■ **Your goal**: The answer must consist of every line from the data that holds the string "tool".

■ **Available records**:

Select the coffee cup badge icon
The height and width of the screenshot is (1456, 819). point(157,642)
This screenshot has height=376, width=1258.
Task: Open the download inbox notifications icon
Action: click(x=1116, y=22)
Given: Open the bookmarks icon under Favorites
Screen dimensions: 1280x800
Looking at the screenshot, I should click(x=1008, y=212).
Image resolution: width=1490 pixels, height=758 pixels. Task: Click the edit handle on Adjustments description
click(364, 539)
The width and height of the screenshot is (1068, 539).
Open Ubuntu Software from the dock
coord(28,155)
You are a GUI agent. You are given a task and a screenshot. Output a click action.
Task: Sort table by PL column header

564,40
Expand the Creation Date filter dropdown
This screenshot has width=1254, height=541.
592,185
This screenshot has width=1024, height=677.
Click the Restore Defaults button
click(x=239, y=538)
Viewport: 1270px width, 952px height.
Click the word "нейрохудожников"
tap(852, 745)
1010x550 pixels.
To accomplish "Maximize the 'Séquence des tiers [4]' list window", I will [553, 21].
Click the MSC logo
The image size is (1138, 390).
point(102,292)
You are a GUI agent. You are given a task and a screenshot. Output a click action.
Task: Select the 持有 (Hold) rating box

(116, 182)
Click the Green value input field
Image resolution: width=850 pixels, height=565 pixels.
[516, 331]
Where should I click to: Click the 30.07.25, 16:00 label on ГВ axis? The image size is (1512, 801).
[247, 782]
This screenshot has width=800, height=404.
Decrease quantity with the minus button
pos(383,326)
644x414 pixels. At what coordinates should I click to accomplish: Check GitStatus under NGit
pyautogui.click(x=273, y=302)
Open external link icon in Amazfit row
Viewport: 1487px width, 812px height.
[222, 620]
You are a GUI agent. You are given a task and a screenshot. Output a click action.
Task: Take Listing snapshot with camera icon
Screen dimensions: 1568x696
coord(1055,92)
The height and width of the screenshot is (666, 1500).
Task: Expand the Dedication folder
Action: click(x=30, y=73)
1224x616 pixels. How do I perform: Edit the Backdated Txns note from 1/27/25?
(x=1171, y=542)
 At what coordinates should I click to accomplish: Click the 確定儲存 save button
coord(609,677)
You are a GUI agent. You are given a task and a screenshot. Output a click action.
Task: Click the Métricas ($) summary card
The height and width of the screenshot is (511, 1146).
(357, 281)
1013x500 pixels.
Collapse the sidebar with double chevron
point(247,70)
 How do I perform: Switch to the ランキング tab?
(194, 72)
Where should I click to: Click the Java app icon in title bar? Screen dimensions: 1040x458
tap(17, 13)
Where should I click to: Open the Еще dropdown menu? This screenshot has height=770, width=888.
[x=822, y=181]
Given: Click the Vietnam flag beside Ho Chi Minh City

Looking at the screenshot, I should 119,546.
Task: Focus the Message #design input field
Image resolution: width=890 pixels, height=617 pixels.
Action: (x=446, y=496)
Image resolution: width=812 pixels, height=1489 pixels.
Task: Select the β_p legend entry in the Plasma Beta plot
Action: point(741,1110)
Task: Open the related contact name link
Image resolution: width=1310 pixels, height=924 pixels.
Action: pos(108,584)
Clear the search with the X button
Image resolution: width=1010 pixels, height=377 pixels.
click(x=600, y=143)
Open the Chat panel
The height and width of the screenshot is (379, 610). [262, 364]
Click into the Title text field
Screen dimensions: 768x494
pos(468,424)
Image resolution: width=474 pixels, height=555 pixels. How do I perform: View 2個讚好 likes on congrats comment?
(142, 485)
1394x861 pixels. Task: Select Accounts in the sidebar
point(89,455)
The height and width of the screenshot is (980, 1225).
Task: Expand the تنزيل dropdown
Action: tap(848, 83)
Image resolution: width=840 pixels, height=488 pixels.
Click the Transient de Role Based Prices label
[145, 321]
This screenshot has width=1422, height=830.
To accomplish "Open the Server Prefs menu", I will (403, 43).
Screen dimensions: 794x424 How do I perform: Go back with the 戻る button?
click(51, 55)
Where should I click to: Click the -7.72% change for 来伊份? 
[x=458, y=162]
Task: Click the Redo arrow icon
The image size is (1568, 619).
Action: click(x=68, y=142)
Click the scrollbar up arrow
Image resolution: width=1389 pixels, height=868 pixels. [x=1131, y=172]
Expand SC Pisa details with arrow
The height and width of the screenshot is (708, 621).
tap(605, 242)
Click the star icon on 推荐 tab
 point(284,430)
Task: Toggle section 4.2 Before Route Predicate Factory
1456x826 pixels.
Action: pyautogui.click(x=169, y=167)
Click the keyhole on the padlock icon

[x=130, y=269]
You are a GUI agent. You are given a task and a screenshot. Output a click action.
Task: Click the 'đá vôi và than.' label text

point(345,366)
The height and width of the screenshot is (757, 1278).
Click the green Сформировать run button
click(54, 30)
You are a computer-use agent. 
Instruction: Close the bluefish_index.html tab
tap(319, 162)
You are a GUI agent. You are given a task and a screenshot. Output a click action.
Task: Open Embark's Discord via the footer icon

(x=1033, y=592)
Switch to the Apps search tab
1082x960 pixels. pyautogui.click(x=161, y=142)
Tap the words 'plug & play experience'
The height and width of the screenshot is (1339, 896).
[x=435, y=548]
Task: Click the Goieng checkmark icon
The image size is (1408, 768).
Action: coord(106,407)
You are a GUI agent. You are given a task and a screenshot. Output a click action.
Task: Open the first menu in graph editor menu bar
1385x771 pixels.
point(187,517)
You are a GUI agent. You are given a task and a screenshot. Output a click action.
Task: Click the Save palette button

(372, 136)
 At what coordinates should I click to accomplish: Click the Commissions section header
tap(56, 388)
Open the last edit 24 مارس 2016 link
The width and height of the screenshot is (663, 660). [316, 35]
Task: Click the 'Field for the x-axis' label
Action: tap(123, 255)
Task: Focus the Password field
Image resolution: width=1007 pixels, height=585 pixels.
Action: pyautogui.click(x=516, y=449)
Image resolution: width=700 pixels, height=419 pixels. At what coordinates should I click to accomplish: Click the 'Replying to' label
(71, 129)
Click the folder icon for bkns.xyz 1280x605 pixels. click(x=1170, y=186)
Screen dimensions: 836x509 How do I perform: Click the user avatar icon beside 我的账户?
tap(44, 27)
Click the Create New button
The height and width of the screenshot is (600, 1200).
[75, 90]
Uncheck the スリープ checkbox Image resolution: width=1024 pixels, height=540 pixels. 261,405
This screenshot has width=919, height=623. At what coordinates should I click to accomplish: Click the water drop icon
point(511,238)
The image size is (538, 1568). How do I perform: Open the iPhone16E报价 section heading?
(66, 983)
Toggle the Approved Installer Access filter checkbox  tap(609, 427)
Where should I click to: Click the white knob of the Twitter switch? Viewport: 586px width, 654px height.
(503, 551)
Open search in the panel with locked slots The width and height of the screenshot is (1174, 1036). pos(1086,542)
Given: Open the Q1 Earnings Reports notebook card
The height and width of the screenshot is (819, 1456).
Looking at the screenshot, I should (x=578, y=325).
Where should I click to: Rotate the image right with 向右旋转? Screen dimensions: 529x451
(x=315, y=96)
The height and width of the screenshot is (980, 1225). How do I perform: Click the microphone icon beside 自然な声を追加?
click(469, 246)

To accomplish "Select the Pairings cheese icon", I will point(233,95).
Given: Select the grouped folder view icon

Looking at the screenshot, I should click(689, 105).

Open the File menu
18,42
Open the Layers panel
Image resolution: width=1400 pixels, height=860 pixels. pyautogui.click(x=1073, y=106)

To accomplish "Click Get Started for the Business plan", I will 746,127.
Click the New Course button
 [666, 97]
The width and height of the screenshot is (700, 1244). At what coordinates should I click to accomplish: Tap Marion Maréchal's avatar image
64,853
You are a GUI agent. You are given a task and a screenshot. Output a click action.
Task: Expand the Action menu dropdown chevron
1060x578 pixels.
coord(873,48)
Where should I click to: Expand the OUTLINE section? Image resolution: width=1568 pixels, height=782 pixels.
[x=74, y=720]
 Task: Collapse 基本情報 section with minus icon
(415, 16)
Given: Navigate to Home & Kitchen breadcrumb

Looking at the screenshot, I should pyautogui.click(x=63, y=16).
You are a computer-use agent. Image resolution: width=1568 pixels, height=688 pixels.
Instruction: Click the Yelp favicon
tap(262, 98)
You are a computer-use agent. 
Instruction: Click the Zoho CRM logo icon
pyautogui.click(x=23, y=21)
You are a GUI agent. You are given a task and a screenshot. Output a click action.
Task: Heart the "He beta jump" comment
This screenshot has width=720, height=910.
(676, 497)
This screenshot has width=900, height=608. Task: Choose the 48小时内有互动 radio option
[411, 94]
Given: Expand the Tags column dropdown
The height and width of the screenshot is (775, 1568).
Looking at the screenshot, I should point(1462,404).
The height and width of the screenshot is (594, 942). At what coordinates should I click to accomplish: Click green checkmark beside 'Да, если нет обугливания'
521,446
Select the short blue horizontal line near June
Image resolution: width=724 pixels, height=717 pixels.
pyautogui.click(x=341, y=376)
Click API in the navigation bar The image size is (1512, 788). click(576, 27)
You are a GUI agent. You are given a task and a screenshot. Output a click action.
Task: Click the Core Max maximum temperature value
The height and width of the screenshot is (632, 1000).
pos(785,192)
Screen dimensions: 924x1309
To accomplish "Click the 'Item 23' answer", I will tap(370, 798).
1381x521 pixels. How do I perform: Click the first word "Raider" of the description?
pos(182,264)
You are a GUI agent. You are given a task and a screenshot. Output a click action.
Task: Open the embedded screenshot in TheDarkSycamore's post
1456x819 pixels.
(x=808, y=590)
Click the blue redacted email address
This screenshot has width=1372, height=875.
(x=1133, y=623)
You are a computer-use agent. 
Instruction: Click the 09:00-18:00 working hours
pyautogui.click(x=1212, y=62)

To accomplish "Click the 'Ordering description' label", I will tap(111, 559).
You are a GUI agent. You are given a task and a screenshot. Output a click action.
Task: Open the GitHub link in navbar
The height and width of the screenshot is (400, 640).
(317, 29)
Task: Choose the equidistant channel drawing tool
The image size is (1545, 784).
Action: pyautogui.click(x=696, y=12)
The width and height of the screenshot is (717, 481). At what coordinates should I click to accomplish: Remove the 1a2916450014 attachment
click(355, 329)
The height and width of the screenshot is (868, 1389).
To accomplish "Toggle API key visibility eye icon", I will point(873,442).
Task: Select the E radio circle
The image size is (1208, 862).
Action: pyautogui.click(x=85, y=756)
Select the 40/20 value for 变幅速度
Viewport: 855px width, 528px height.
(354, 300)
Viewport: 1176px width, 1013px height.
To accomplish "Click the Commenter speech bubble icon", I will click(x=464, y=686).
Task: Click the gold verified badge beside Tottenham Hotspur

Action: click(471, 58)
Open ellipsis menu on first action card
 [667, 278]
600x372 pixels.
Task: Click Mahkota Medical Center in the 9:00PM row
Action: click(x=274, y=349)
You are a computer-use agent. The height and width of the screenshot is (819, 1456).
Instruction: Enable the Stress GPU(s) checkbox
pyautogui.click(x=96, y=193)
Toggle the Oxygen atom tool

■ **Response for this exercise**:
Task: Choose the equidistant channel drawing tool
Toggle the Oxygen atom tool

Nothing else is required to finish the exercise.